TASK: Match on the string "screenshot" in the entries below and return every matching line.

=====

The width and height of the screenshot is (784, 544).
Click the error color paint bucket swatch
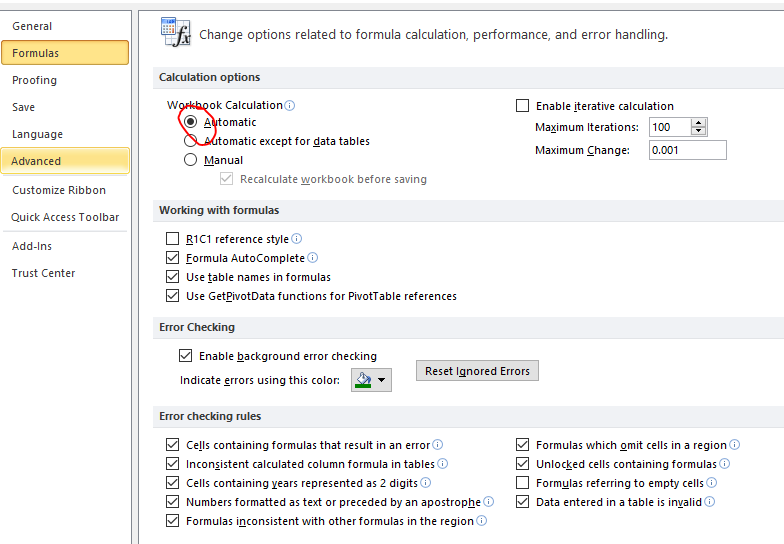pyautogui.click(x=364, y=380)
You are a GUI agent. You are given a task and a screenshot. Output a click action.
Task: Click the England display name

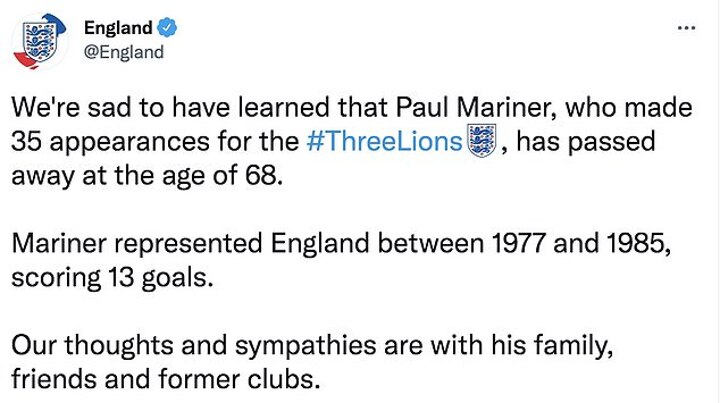[117, 28]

=====

TASK SOLUTION:
The width and height of the screenshot is (784, 544).
You are a GUI agent. You are given a task and a screenshot. Output a click action.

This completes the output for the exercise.